August 27, 2004



By Andrés Lozano

What goes around comes around. Nowadays John F. Kerry must be brooding upon the meaning of this dictum. Kerry’s campaign is stalled by the weight of his own past doings and sayings, in sum: contradictions. It is coming clear that JFK was enshrined as an authentic hero, an icon during three plus decades based on flimsy, bogus or at least heavily inflated deeds. Thus, Kerry’s four months of heroic service in Viet Nam and sundry medals obtained are at best an apparent fabrication proving the medals tinhorn. This is a bad omen for his campaign. Worst, though, is the fact that his congressional testimony at the time puts him now squarely as a liar or as a war criminal, a potential perjurer in both instances.

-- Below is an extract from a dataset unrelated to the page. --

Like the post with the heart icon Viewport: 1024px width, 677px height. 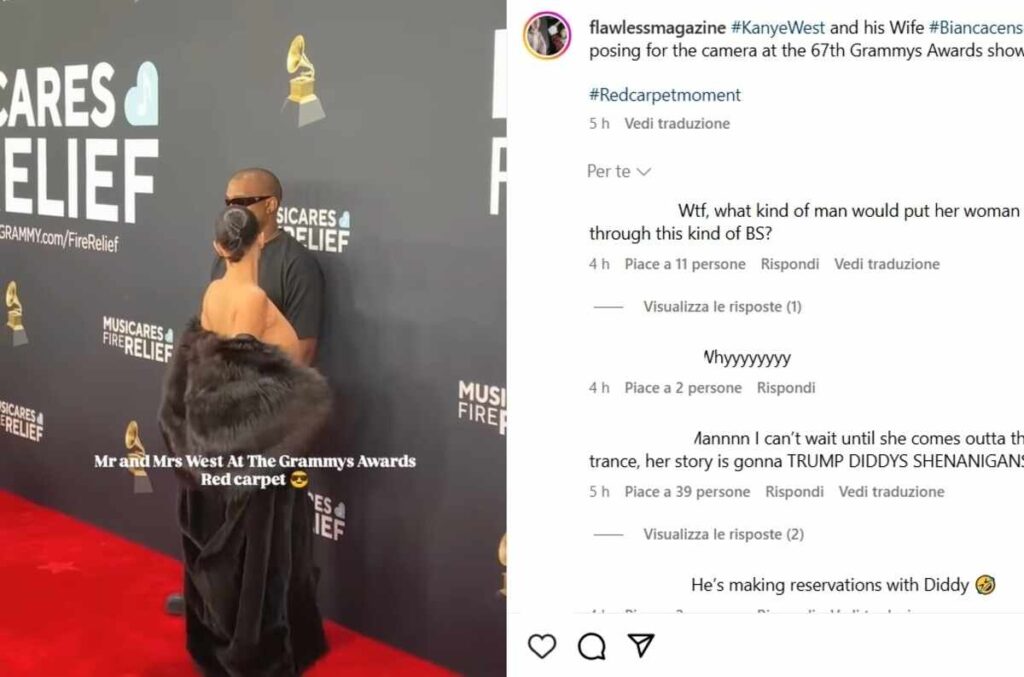[542, 646]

Mates and colleagues at the time deny ever having committed the crimes Kerry denounced under oath at the Congress on April 22, 1971, having carried out himself. This puts JFK in the impossible situation of being branded an impostor and in dire need of demonstrating his perpetration of such revolting crimes. If it does not make sense to you, it does not make sense to me either. Now, if he committed said felonies, as confessed under oath, then he is a war criminal whose place is behind bars not dispatching from 1600 Pennsylvania Ave. The Armed Services have very clear rules of engagement protocols on the treatment of civilians during war. American uniformed men and women have always known the kinds of punishment they are subject to if involved in atrocities. Ask Linndie England and mates, of Abu-Ghraib notoriety, for allegedly abusing inmates, a real joke when compared with the atrocities JFK confessed under oath having committed in his brief service stint.

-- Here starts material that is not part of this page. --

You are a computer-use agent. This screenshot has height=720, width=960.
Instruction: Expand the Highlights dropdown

Challenged by John O’Neill and coauthors of the runaway editorial hit “Unfit for Command”, Kerry and cronies have gone berserk, not only calling lies the testimony of 250 plus Swift Boat veterans serving at the same time JFK did, several with him, but challenging the First Amendment, requesting the ban or censorship of said publication. This, of course, is beyond silly; it is plainly arrogant and stupid. In his own words, JFK stands a culprit of untruth or war crimes. If the former, his candidacy is lost, if the latter, he should be indicted and subjected to prosecution. How did the guy wants to run the world’s largest power managed to corner himself so gravely?

Kerry and his campaign managers, or for that matter the National Democratic Party, can and should sue the authors and publishers of the damning bestseller if they are certain the contents are slanderous. It is their constitutional right to do so, also a political lifesaver. What JFK and his team cannot do is infringe upon Swift Boat Veterans for the Truth rights to tell their story just because Kerry does not like what they say. For his own good, Kerry must request full disclosure of his service in the Navy to ascertain his precise actions at the time. The Navy has these records available and can disclose them upon request of the interested party as well as those of his accusers available through subpoena.

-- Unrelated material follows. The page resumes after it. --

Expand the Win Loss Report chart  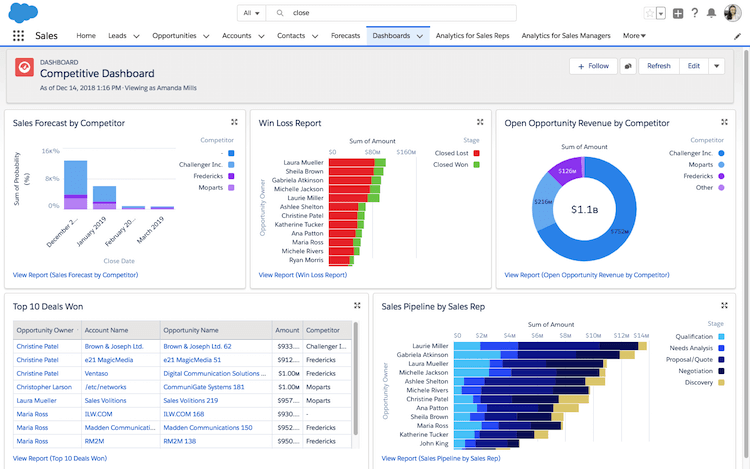pos(479,122)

This is an issue that will not simply fade away. It will bog down Kerry during the rest of the campaign, because it is at the heart of his character and mettle. Moreover, his presidential bid is built around his service in combat and, in his own words, said service enables him to become Commander-in-Chief. Thus, it is crucial for him and his campaign managers to perfectly clarify the charges brought up against him, not just spin them. This issue has already gone to the top of the news and will remain there until credible and unbiased rebuttals are available. If not clarified, when the presidential campaign rekindles in earnest after Labor Day, it will become the single most important campaign topic: not what JFK can deliver as a president, but if he legitimately can be a candidate to start with. Therefore, John, it is a make or break matter.

Thus, JFK needs all the help he can muster from the courts, not from slogans, to gain stature as a legitimate candidate. The courts’ system can exonerate him through due process. Presently he is between a rock and a hard place. If he chooses to demystify his war record, voters will take issue on a proven liar candidate come November. If he sticks to his guns and proves, with the aid of his service records that, in effect, he was involved in the atrocities he admitted under oath, then it is a matter for a courtmartial.